Write out the records from the line with "Expand the chevron" up to and including the line with "[x=414, y=187]", reproducing each line precisely as it appears.

Text and item location entries
* BEGIN *

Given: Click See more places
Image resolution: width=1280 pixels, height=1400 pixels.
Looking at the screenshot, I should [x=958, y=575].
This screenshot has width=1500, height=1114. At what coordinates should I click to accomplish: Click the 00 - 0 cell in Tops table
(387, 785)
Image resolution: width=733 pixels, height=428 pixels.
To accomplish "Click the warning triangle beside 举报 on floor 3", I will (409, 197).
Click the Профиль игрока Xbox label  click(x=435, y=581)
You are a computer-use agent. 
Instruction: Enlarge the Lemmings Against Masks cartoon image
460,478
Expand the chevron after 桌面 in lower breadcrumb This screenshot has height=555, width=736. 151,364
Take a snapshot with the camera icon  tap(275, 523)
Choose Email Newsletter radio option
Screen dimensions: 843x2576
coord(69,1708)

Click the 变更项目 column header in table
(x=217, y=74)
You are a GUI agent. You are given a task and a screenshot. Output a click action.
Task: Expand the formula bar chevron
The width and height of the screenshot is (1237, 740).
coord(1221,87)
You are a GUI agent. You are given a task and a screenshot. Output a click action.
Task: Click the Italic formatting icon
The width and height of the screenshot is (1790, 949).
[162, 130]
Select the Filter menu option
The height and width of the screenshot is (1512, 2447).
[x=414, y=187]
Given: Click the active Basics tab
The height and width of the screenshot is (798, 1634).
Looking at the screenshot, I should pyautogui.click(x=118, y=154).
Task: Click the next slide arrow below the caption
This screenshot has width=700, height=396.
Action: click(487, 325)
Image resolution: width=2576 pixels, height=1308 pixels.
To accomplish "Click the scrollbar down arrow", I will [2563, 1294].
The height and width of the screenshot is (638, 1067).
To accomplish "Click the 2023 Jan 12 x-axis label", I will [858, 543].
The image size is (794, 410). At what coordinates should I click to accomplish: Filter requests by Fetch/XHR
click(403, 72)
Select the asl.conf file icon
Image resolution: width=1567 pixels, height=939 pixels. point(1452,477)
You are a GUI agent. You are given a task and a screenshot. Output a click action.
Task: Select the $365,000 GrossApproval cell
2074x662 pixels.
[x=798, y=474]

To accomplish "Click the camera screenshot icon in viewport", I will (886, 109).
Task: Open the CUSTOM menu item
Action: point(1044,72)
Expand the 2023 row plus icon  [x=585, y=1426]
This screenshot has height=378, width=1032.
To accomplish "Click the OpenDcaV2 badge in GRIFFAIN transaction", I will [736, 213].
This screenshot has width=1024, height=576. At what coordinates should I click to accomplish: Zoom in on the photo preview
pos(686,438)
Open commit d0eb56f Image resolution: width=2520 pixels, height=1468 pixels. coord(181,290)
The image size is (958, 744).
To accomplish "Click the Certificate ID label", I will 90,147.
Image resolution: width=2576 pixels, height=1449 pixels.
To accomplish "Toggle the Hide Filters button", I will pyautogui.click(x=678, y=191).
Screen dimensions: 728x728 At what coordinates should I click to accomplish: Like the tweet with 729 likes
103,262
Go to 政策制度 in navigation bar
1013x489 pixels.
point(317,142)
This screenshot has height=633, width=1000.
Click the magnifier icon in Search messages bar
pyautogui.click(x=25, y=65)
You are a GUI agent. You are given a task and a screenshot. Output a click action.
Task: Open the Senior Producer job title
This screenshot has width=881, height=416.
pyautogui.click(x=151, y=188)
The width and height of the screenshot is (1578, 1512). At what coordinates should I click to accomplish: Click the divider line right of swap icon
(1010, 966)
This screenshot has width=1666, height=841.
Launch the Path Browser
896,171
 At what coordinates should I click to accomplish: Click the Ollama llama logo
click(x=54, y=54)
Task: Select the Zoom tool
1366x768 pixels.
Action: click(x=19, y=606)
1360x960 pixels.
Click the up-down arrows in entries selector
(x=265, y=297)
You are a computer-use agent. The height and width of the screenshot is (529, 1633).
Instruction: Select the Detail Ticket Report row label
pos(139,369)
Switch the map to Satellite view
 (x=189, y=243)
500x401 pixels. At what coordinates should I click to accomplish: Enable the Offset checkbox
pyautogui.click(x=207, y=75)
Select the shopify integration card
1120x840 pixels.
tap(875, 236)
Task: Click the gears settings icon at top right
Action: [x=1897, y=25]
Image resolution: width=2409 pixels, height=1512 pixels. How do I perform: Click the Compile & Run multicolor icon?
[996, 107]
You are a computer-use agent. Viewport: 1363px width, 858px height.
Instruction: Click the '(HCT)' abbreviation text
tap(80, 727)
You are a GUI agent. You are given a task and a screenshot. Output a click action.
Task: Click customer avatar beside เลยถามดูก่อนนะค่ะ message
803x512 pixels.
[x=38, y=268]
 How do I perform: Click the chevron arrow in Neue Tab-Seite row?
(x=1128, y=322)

* END *

◆ Written answer:
Expand the chevron after 桌面 in lower breadcrumb This screenshot has height=555, width=736. 151,364
Take a snapshot with the camera icon  tap(275, 523)
Choose Email Newsletter radio option
Screen dimensions: 843x2576
coord(69,1708)

Click the 变更项目 column header in table
(x=217, y=74)
You are a GUI agent. You are given a task and a screenshot. Output a click action.
Task: Expand the formula bar chevron
The width and height of the screenshot is (1237, 740).
coord(1221,87)
You are a GUI agent. You are given a task and a screenshot. Output a click action.
Task: Click the Italic formatting icon
The width and height of the screenshot is (1790, 949).
[162, 130]
Select the Filter menu option
The height and width of the screenshot is (1512, 2447).
[x=414, y=187]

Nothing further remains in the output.